Render the lines from the line with "This screenshot has width=1323, height=896." to the line with "Viewport: 1568px width, 784px" as a JSON list of strings, with one string per line and blank lines omitted.
# Exercise inputs start
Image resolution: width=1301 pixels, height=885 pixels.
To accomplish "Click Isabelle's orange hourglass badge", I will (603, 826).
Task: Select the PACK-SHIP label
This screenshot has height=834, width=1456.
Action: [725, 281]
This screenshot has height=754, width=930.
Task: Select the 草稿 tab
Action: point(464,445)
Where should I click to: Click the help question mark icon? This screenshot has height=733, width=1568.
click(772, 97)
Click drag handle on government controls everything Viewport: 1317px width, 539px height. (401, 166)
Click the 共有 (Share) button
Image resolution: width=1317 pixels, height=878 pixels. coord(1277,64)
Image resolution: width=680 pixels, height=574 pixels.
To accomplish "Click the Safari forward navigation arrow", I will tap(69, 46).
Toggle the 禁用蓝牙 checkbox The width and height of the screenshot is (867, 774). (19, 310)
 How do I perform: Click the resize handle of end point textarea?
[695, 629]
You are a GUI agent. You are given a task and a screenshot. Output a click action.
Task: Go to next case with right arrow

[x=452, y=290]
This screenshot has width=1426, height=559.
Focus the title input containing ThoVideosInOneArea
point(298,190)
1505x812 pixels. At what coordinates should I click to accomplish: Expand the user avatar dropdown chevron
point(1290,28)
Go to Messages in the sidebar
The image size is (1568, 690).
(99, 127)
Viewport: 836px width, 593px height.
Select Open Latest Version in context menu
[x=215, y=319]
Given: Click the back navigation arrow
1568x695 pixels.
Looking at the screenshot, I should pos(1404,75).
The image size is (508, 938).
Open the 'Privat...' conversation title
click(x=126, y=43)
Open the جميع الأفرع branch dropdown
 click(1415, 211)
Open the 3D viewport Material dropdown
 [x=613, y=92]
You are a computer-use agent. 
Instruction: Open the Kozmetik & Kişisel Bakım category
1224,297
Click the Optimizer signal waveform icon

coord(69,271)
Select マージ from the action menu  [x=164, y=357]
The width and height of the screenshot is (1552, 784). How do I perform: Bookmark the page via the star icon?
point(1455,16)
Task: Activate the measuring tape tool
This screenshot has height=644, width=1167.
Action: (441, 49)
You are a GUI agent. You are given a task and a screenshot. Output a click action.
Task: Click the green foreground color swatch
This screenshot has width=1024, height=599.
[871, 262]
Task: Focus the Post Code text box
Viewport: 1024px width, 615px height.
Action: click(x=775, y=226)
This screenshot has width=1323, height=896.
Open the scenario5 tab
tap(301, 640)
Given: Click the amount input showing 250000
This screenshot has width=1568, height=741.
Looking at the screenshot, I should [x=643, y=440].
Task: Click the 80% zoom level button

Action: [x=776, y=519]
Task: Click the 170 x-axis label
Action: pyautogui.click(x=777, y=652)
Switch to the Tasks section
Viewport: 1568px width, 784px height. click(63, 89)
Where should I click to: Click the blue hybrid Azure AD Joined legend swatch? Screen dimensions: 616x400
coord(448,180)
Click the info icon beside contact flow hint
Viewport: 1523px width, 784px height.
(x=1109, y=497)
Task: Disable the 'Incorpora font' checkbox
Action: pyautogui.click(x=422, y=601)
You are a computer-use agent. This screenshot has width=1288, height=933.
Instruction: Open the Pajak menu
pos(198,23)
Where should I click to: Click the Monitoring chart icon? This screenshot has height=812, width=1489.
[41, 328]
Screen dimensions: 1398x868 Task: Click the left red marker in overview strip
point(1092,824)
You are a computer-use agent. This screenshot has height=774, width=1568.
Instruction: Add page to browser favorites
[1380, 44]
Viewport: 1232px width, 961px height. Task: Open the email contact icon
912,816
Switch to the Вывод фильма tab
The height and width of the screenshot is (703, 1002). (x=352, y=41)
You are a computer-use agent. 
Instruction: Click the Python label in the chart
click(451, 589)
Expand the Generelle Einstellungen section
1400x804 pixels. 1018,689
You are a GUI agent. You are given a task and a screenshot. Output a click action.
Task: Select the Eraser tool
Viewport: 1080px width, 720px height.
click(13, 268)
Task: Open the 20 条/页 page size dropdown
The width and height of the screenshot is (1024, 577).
# Exercise inputs end
Task result:
[
  "This screenshot has width=1323, height=896.",
  "Open the scenario5 tab",
  "tap(301, 640)",
  "Given: Click the amount input showing 250000",
  "This screenshot has width=1568, height=741.",
  "Looking at the screenshot, I should [x=643, y=440].",
  "Task: Click the 80% zoom level button",
  "Action: [x=776, y=519]",
  "Task: Click the 170 x-axis label",
  "Action: pyautogui.click(x=777, y=652)",
  "Switch to the Tasks section",
  "Viewport: 1568px width, 784px height. click(63, 89)"
]